Lightweight runner for static-embedding / bag-of-embeddings sentence models (numpy only, CPU, Windows-friendly)

These details have not been verified by PyPI

Project description

static-embed-runner

English | 日本語

A lightweight runner for static-embedding / bag-of-embeddings sentence models, powered by numpy only.

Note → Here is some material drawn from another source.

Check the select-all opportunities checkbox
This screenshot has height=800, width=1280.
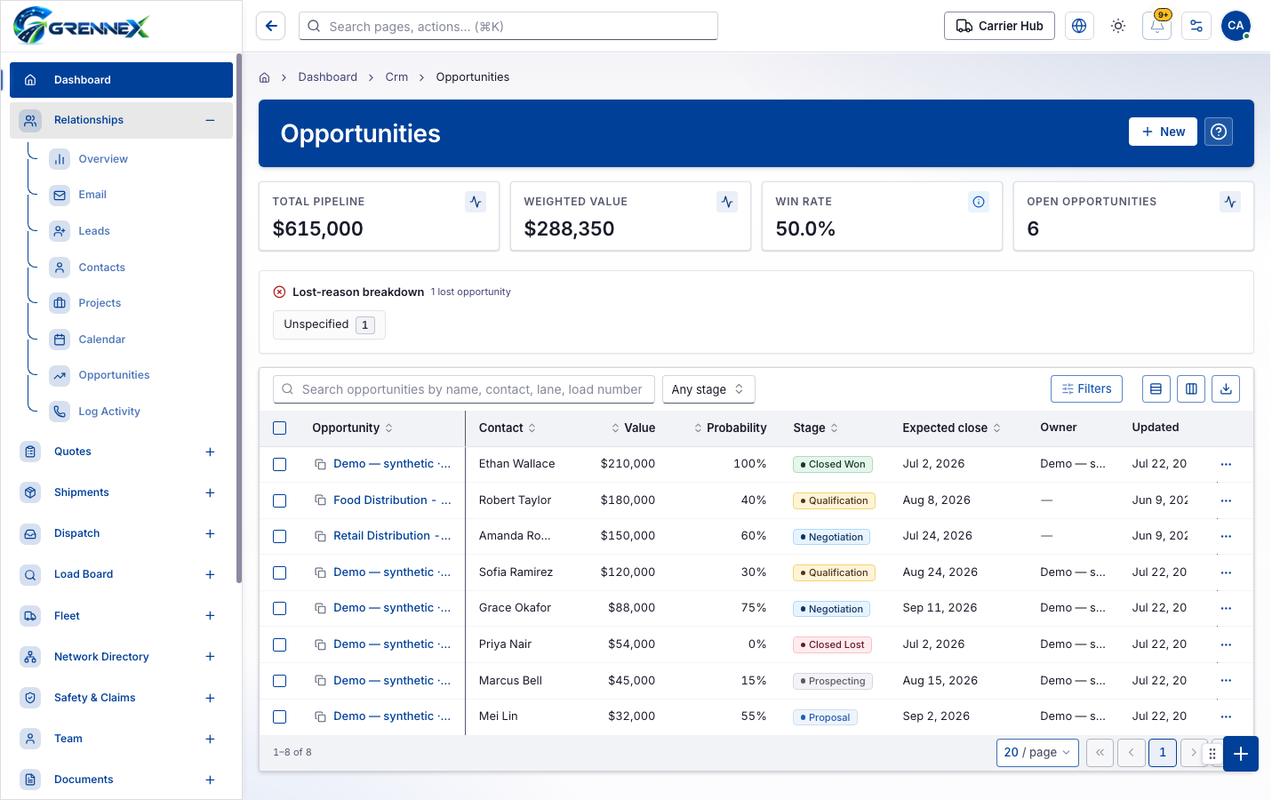pyautogui.click(x=280, y=428)
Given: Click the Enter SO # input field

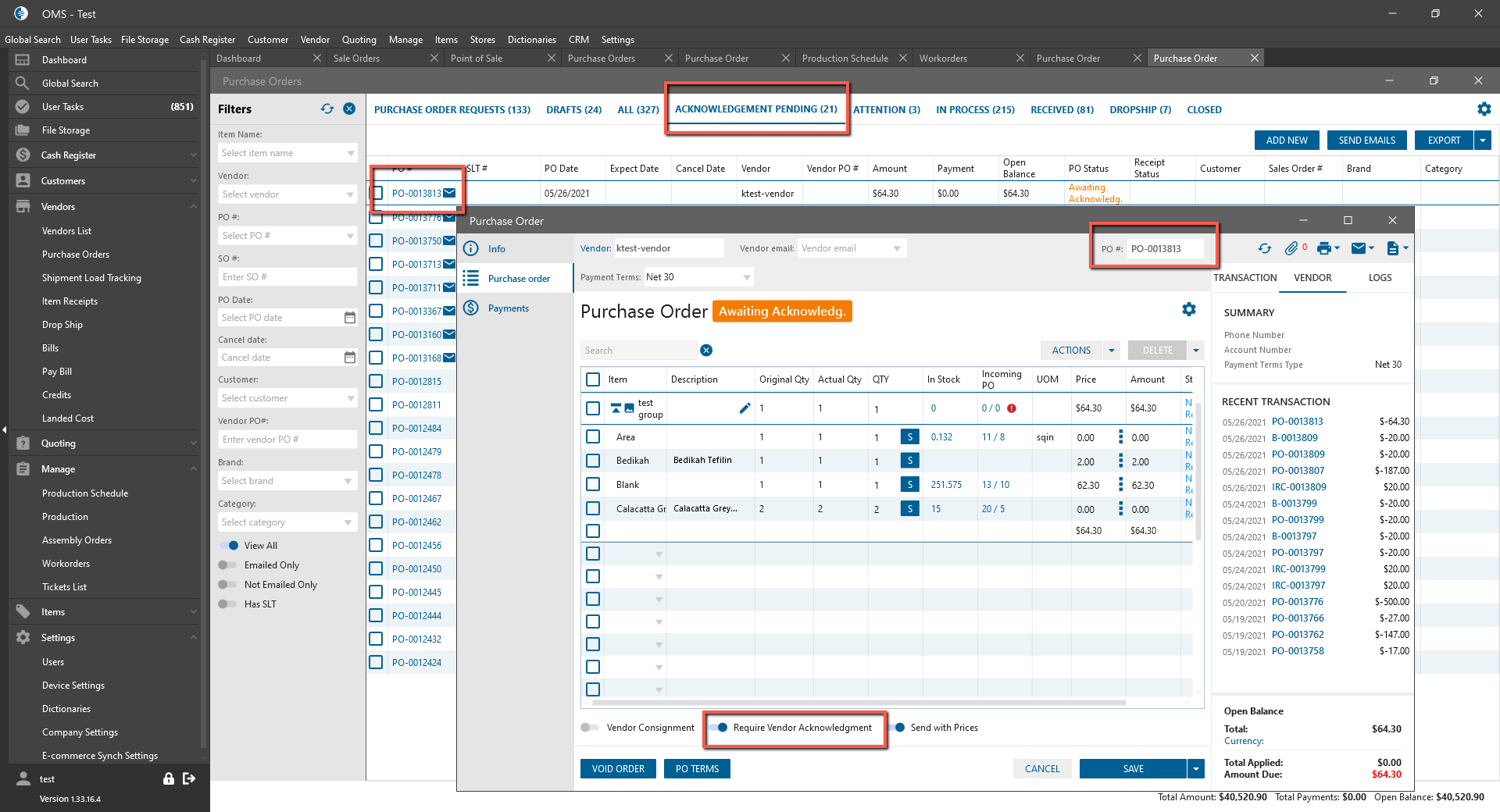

It runs the full pipeline — tokenize → mean pooling → (optional head) → L2 normalization — in pure Python with a total dependency footprint of ~50 MB, without torch / transformers / sentence-transformers. No native build step is required, so it runs anywhere (including Windows, where compiler toolchains and runtime DLLs are a common source of pain — here pip install is all you need).

Verified models

Loads static-embedding models in tokenizer.json + safetensors form, from a local directory or a Hugging Face Hub repo id. Verified end-to-end on a 224-sentence ja/en corpus plus edge cases, against each model's reference implementation:

The same verification and benchmark flow has been run successfully on both Windows 11 and WSL Ubuntu 24.04.3 LTS.

Model	Format	Verification
sentence-transformers/static-retrieval-mrl-en-v1 (English retrieval, official)	StaticEmbedding	token ids 224/224; max emb diff 5.2e-8 vs sentence-transformers
sentence-transformers/static-similarity-mrl-multilingual-v1 (multilingual, official)	StaticEmbedding	token ids 224/224; max emb diff 4.5e-8 (benchmark target below)
minishlab/potion-base-8M and other Model2Vec models	Model2Vec	token ids 224/224; max emb diff 1.2e-7 vs `model2vec` reference
RikkaBotan/quantized-stable-static-embedding-fast-retrieval-mrl-bilingual-ja-en (ja/en bilingual, 4-bit quantized)	SSE q4	token ids 224/224; max emb diff 6e-8 vs sentence-transformers

For Model2Vec models the runner mirrors the reference implementation's semantics of dropping the unknown token before pooling.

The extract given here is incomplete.